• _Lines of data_
______________________________

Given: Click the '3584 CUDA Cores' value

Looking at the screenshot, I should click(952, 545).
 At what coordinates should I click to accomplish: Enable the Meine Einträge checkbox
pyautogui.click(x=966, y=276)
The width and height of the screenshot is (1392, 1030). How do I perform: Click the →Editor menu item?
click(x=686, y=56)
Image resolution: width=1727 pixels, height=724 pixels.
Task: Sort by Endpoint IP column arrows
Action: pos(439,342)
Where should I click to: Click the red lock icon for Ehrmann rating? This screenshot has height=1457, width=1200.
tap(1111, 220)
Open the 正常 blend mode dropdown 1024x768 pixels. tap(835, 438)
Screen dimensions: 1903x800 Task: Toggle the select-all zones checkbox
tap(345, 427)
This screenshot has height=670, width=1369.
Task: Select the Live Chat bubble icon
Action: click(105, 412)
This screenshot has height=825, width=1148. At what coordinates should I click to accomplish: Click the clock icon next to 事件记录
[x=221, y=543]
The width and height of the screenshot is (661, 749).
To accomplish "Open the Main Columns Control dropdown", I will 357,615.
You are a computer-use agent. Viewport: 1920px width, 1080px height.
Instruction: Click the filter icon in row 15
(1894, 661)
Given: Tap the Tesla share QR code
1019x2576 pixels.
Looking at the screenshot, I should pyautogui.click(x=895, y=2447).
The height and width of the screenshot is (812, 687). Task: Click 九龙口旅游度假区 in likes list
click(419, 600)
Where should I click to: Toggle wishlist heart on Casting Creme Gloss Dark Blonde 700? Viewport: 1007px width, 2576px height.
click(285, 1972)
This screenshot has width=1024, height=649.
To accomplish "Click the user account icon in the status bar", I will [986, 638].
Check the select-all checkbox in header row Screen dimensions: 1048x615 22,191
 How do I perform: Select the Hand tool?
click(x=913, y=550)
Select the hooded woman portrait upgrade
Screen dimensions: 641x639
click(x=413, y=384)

______________________________

• _WHAT IS ASKED_
Write out the listing above again in full, substituting "drop-down menu" for every "dropdown" and changing nothing else.

• _WRITTEN RESPONSE_
Given: Click the '3584 CUDA Cores' value

Looking at the screenshot, I should click(952, 545).
 At what coordinates should I click to accomplish: Enable the Meine Einträge checkbox
pyautogui.click(x=966, y=276)
The width and height of the screenshot is (1392, 1030). How do I perform: Click the →Editor menu item?
click(x=686, y=56)
Image resolution: width=1727 pixels, height=724 pixels.
Task: Sort by Endpoint IP column arrows
Action: pos(439,342)
Where should I click to: Click the red lock icon for Ehrmann rating? This screenshot has height=1457, width=1200.
tap(1111, 220)
Open the 正常 blend mode drop-down menu 1024x768 pixels. tap(835, 438)
Screen dimensions: 1903x800 Task: Toggle the select-all zones checkbox
tap(345, 427)
This screenshot has height=670, width=1369.
Task: Select the Live Chat bubble icon
Action: click(105, 412)
This screenshot has height=825, width=1148. At what coordinates should I click to accomplish: Click the clock icon next to 事件记录
[x=221, y=543]
The width and height of the screenshot is (661, 749).
To accomplish "Open the Main Columns Control drop-down menu", I will 357,615.
You are a computer-use agent. Viewport: 1920px width, 1080px height.
Instruction: Click the filter icon in row 15
(1894, 661)
Given: Tap the Tesla share QR code
1019x2576 pixels.
Looking at the screenshot, I should pyautogui.click(x=895, y=2447).
The height and width of the screenshot is (812, 687). Task: Click 九龙口旅游度假区 in likes list
click(419, 600)
Where should I click to: Toggle wishlist heart on Casting Creme Gloss Dark Blonde 700? Viewport: 1007px width, 2576px height.
click(285, 1972)
This screenshot has width=1024, height=649.
To accomplish "Click the user account icon in the status bar", I will [986, 638].
Check the select-all checkbox in header row Screen dimensions: 1048x615 22,191
 How do I perform: Select the Hand tool?
click(x=913, y=550)
Select the hooded woman portrait upgrade
Screen dimensions: 641x639
click(x=413, y=384)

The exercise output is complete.